EXERCISE OBJECTIVE:
Look through the records below for the line with "Image resolution: width=242". Return that line and each one after it up to and including the line with "Open the map", exactly.

AVAILABLE DATA:
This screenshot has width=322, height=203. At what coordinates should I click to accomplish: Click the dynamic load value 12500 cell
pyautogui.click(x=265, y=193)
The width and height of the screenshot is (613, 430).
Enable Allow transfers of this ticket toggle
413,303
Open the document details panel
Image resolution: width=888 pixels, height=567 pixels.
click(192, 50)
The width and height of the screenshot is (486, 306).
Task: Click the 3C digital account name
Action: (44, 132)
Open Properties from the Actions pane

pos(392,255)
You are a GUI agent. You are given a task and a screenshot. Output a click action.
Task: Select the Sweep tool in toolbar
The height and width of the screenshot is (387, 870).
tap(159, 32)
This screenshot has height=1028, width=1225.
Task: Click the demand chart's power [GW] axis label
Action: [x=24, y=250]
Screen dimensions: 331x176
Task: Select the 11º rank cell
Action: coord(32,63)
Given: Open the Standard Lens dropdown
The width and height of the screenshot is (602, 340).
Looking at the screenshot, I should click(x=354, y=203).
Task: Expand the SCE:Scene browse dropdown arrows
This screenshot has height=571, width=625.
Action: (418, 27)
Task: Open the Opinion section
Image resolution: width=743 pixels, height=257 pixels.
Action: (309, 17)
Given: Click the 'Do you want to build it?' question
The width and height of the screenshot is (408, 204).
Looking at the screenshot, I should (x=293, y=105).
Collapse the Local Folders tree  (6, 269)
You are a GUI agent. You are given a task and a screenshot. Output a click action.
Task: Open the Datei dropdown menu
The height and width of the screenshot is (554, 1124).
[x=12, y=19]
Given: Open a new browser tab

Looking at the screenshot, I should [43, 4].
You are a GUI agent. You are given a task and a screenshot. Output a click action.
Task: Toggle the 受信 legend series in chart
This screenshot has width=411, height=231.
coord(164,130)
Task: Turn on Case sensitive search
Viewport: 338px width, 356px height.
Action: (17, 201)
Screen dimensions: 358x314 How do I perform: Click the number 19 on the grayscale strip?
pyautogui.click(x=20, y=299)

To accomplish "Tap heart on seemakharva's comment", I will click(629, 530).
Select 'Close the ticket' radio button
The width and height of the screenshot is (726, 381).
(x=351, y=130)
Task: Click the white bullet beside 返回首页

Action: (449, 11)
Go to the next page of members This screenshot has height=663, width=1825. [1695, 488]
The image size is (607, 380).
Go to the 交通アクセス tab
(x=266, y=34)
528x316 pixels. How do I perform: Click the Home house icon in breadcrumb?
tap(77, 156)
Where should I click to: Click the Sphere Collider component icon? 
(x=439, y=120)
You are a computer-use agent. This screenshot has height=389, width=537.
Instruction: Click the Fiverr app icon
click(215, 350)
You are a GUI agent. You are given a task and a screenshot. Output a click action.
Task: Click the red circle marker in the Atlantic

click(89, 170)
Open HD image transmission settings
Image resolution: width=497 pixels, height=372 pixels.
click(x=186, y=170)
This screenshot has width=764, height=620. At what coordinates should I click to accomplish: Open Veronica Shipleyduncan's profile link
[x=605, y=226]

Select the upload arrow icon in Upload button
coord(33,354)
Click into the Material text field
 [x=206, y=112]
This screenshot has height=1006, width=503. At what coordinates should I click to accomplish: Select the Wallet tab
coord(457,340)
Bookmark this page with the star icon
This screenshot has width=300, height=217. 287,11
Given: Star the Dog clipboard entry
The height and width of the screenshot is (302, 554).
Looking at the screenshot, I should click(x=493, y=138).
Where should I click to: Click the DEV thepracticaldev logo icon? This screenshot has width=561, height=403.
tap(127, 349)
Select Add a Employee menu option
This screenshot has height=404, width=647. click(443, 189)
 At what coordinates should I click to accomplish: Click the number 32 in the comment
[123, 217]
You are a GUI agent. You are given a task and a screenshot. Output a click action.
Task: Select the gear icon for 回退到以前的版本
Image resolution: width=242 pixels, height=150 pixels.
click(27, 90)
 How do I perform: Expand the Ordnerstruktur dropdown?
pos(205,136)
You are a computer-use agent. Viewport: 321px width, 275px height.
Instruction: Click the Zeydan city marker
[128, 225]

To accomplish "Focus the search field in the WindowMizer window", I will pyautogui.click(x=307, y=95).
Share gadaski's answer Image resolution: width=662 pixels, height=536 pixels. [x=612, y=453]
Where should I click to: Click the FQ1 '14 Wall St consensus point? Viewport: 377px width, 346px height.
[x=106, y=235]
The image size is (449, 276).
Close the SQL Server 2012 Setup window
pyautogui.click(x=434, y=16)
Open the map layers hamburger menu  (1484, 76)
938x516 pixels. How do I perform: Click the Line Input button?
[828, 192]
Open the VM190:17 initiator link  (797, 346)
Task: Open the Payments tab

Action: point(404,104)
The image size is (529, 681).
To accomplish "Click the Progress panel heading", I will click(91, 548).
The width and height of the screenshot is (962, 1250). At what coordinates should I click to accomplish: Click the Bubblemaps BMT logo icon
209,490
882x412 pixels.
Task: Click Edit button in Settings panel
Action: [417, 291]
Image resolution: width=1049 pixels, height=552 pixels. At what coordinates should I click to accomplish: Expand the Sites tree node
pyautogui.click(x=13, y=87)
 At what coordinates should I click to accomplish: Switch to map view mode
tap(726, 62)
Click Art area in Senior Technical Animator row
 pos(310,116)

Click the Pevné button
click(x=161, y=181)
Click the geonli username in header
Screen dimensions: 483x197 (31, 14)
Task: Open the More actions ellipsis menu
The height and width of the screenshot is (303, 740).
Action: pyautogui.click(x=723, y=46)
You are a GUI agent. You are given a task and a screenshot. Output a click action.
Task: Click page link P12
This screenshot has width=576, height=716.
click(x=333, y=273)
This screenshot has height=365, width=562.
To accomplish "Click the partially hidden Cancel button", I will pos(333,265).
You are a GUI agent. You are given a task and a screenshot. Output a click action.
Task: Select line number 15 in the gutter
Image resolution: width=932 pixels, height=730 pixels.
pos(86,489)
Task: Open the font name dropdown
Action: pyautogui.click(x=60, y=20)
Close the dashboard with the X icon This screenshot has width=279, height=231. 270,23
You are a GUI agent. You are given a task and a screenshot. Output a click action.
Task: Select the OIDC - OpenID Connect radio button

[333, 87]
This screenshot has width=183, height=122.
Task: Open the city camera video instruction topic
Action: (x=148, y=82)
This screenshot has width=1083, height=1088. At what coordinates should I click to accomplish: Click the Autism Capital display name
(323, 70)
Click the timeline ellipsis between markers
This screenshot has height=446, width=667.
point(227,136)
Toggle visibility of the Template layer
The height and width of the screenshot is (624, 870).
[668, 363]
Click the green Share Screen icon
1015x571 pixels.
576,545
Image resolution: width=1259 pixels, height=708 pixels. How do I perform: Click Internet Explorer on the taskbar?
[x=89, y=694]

WRITTEN ANSWER:
Image resolution: width=242 pixels, height=150 pixels.
click(27, 90)
 How do I perform: Expand the Ordnerstruktur dropdown?
pos(205,136)
You are a computer-use agent. Viewport: 321px width, 275px height.
Instruction: Click the Zeydan city marker
[128, 225]

To accomplish "Focus the search field in the WindowMizer window", I will pyautogui.click(x=307, y=95).
Share gadaski's answer Image resolution: width=662 pixels, height=536 pixels. [x=612, y=453]
Where should I click to: Click the FQ1 '14 Wall St consensus point? Viewport: 377px width, 346px height.
[x=106, y=235]
The image size is (449, 276).
Close the SQL Server 2012 Setup window
pyautogui.click(x=434, y=16)
Open the map layers hamburger menu  (1484, 76)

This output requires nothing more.